Небо потемнело, свет померк. И только дождь все лил, размывая камни, надгробья и имена… Эти страшные имена — высеченные для вечной памяти, чтобы потом зарасти травой…
— Они правда ушли? — просвистел шепот.
— Да… — Ледяной дождь добрался и до моих глаз.
— Да?
— Да. На кладбище никого. Фотографии сорваны. Зеркала отчищены. Остались только ты и я.
Дождь заливал камни, уже наполовину скрытые в траве.
— Выходи, — тихо позвал я.
Дождь, который растворяет все: дороги, надгробия, камни, плиты, имена…
— И еще, Констанция…
— Что?
Я выдержал длинную паузу.
— Фриц Вонг ждет, — сказал я. — Сценарий закончен. Декорации выстроены…
Я зажмурился, мучительно вспоминая.
Вспомнил.
— «Если бы не мои голоса, я бы впала в уныние… — Я запнулся и продолжил: — Там, на просторе, в тишине, звон колоколов слышится, как будто с небес… И от каждого удара тянется долгий отзвук… В этом отзвуке и живут мои голоса! Без них я бы точно впала в уныние…»
В склепе повисла тишина.
Тень зашевелилась. На свет появились сначала кончики пальцев, потом вся ладонь и за ней — тонкая рука.
Констанция долго молчала. Потом судорожно вздохнула и произнесла:
— Я спускаюсь.
Глава 47
Гроза прошла, как будто ее и не было вовсе. На небе не осталось ни облачка. Дул свежий ветерок — кажется, придуманный специально, чтобы вымести остатки воспоминаний и с могильных плит, и с зеркал, и из головы.

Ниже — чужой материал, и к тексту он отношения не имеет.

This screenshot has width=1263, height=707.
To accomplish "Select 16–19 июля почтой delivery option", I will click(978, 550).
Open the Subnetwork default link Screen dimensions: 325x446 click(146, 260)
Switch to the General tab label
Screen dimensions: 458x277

Крамли, Генри и я молча стояли на берегу перед арабской крепостью Раттиган. Фриц Вонг прощупывал взглядом мизансцену в поисках мелких и крупных планов.
Было видно, как по дому, точно призраки, ходят двое мужчин в белых комбинезонах. И в моем больном писательском воображении сразу же родилась мысль о том, что они похожи на служителей церкви. Не хватало только, уж простите за кощунство, отца Раттигана в белом — с курильницей, ладаном и дождем из святой воды. Стоило бы освятить этот дом заново — если он вообще когда-либо был освящен. Может быть, священник и смог бы очистить эту обитель порока от греха… Маляры старательно отскребали стены, перед тем как покрыть их свежей краской. Их счастье, что они не знали, кому принадлежал этот дом. И что здесь раньше обитало.
В патио, на столике у бассейна, стояло пиво, предназначенное для теплой компании, состоящей из Крамли, Фрица, Генри и меня. И водка — на случай резкой смены настроения.
Запах свежей краски вселял надежду. В нем было и избавление от безумия, и отпущение грехов. Молю тебя, Господи… Пусть с новой краской наступит новая жизнь.
— Как далеко она обычно заплывает? — Крамли вглядывался в барашки волн метрах в ста от берега.
— Вопрос не ко мне, — отозвался Генри.
— Думаю, она в открытом море — плавает с котиками, — сказал я, — или уже у берега. В море у нее гораздо больше друзей. Слышишь?
Где-то тявкали морские котики… Во всяком случае, я их слышал. И эти звуки радовали меня не меньше, чем свежая краска.